Ce projet intègre ainsi les deux axes de recherche du CIRRIS, soit les facteurs personnels et leurs déterminants ainsi que les facteurs environnementaux et la participation sociale.


Projet Participation sociale des adultes

Que font-ils? Que sont-ils devenus? Profil de la participation sociale des adultes ayant une déficience motrice cérébrale après leur passage à l'IRDPQ (2975 chemin St-Louis)

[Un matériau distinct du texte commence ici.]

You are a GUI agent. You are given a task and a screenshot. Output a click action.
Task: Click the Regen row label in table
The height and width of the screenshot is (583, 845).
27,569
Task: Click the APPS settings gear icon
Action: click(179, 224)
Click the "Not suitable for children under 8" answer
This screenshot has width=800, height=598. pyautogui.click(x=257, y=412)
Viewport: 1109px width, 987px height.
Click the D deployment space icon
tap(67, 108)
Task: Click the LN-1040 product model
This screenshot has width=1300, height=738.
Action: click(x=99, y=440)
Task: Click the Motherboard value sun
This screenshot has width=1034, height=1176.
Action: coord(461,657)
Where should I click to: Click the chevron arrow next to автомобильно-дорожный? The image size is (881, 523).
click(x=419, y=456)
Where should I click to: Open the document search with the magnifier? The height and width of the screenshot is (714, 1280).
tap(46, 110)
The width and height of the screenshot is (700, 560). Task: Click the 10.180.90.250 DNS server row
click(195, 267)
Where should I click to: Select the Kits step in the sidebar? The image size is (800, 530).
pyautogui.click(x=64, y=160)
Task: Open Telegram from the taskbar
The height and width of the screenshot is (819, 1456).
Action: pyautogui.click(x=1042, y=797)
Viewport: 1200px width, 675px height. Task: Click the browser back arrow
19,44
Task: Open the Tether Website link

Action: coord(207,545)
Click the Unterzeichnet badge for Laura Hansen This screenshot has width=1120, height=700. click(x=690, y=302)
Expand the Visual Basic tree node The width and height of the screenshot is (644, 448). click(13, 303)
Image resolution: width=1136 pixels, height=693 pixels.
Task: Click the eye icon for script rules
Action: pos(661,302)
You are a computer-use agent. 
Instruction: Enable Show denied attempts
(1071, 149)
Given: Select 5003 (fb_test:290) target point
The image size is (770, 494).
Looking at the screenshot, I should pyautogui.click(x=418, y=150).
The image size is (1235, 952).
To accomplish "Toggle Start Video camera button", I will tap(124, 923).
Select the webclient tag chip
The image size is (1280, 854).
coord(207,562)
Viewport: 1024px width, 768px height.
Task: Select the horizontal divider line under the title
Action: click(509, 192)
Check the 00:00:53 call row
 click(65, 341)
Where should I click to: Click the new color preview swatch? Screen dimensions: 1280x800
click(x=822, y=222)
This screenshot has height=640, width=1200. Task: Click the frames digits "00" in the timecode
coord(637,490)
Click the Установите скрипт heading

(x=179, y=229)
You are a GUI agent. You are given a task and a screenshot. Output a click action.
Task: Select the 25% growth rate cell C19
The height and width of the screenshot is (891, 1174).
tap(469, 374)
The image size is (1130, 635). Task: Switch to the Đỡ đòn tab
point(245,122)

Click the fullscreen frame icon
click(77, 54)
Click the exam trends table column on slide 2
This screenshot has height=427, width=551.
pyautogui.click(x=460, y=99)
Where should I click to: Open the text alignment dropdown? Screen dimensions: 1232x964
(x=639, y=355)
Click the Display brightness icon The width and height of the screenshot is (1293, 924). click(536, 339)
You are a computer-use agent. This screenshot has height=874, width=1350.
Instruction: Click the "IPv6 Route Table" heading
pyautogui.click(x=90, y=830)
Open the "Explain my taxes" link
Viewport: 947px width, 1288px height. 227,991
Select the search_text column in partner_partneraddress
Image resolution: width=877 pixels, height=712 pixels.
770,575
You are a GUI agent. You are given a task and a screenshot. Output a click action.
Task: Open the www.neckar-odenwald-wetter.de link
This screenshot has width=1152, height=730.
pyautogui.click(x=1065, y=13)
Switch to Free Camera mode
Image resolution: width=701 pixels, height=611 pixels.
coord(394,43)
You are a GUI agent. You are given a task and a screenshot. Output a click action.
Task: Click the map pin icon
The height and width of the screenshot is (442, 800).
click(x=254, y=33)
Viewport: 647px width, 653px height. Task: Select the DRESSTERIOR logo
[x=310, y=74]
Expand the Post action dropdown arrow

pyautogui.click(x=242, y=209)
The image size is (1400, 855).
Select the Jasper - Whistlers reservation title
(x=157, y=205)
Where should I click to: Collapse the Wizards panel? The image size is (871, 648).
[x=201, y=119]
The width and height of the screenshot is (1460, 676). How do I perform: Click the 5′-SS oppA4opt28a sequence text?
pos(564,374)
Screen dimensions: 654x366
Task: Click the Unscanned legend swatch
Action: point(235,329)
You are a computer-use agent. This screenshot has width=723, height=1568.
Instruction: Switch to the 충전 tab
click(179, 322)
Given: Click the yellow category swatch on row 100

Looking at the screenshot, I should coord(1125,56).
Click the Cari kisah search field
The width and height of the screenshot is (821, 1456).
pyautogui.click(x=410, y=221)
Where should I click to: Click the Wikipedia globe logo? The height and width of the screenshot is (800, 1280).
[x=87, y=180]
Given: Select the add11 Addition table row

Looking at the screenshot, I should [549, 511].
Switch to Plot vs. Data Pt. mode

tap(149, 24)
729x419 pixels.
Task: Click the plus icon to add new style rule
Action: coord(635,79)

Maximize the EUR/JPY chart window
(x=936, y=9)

Chercheurs: Normand Boucher, PhD., Carol L. Richards, PhD., DU, Désirée Maltais, PhD.,
Clinicienne co-chercheur: Diane Corriveau, pht.
Collaborateur: Line Beauregard, PhD., Marielle Pelletier, inf., Linda Pichard, pht, Dip (Admin), Francine Dumas, MSc, pht et Michèle N. Robitaille, MD, FRCP(c)
Subvention: Programme de subvention de recherche inter-axes 2004-2005, CIRRIS
Début du projet: Avril 2005

La situation actuelle des adultes québécois ayant une déficience motrice cérébrale (DMC) n'est pas bien connue et décrite. La réalisation d'un portrait est essentielle afin de bien comprendre la situation de ces personnes dans le contexte québécois de l'organisation des services de santé et des services sociaux. Le but de la présente étude est de dresser le portrait de la situation des adultes ayant une DMC, au plan physique et social, qui ont déjà reçu des services de l'IRDPQ. Cette étude vise précisément quatre objectifs. 1) Documenter la situation des personnes ayant une DMC au plan des habitudes de vie. 2) Identifier les facteurs de l'environnement qui agissent à titre d'obstacles et de facilitateurs dans la réalisation des habitudes de vie des personnes. 3) Établir le profil des facteurs personnels, notamment au plan des aptitudes de la personne ayant une DMC. 4) Déterminer l'influence des facteurs personnels et environnementaux dans la réalisation des habitudes de vie. Par l'entremise du service des archives, nous solliciterons des adultes ayant une DMC à participer à l'étude. Des entrevues téléphoniques utilisant notamment des questionnaires fermés portant sur la réalisation des habitudes de vie et la mesure de la qualité de l'environnement seront réalisées. Un sous échantillon sera ensuite constitué et les personnes seront invitées à venir à l'IRDPQ pour diverses mesures portant sur leur santé et leurs capacités physiques. Cet exercice nous permettra de mieux connaître leurs besoins et d'améliorer l'organisation des services spécialisés de réadaptation.